I've already shared some high-level best practices regarding Cloud OS Network Platform in my previous posts. Today I'll continue sharing my knowledge about building IaaS cloud services based on Hyper-V, System Center and Azure Pack for hosting service providers and big enterprises. Here are my best practices regarding IaaS for Cloud OS Network Platform.
04.02.2016 I've updated the list with some recommendations added by service providers after the post initial publish. Thx for that!
Common best practices
- Don't forget to configure automatic Windows Server activation. I've already shared some best practices in a previous post.
- Use the same Update Rollup version for all COSN Platform components. Using different versions of URs for VMM, SPF and WAP is not supported and will cause a lot of troubles. Don't forget to update SCOM agents to the newest UR.
- Use high-availability deployment options for all COSN Platform components. Eliminate single point of failure.
- Change HTTPS services port from service default to 443. As example, SPF service uses 8090 port by default, Azure Pack components also use non-standard HTTPS ports after installation.

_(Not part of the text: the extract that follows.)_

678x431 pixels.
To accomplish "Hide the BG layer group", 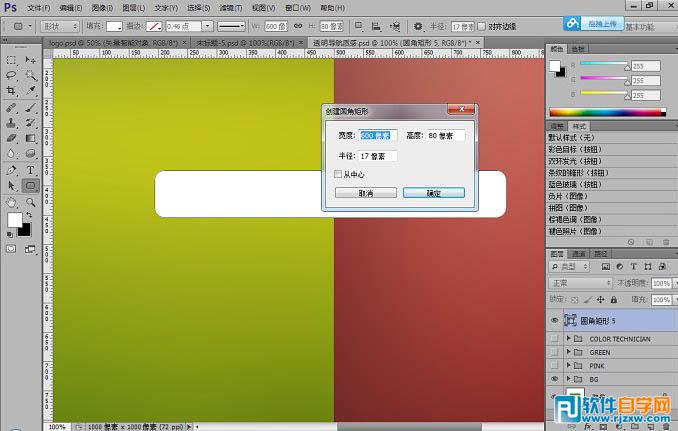I will point(554,380).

- Use Enterprise CA certificates for internal services and Public CA issued certificates for services, accessible by tenants. Don't use self-signed certificates.

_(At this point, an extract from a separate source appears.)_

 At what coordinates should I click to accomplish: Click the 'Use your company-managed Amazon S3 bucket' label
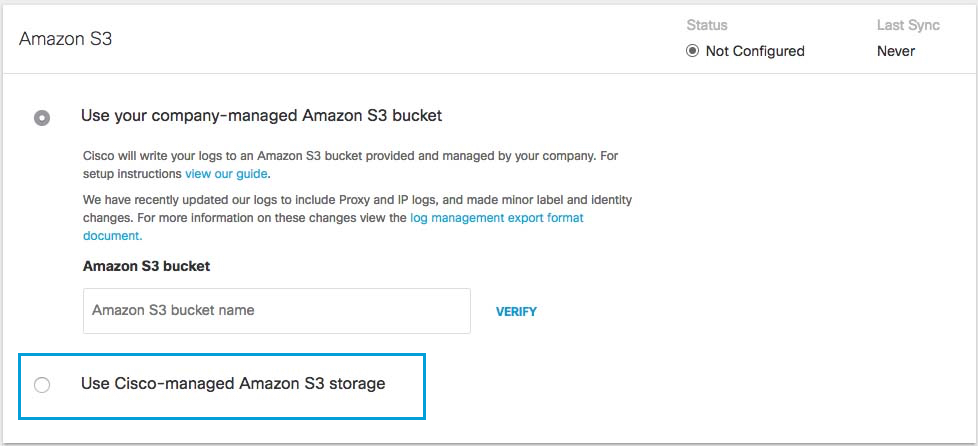pyautogui.click(x=261, y=116)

- Use dedicated VM with all Windows Server and System Center consoles installed to manage COSN Platform. Enable remote management for IIS across COSN Platform components.
- Add #WAPWiki to your favorites. This is a very useful resource.
Management Active Directory
- Use naming conventions for user accounts, service account and computer accounts.
- Provide full descriptions for service accounts
- Don't add users to Domain Admins if it is absolutely unnecessary. Use rights delegations of local admin rights instead.
- Create separate security groups for service access. Configure service to assign access to groups instead of users.
- Use Group Managed Service Accounts (gMSAs) instead of traditional user accounts for services. It will increase security by automatically leveraging password management for service account. But be sure that the service itslef supports gMSAs. As example, SQL Server 2014 supports them.
- If you run domain controller with PDC role inside a Hyper-V VM, disable "Time Synchronization" in Integration Services tab in the VM settings. Otherwise hosts will try to get time from PDC, and your PDC will try to get time from the underlying host. You'll go into chicken and egg problem and time will not be actual across the whole management domain.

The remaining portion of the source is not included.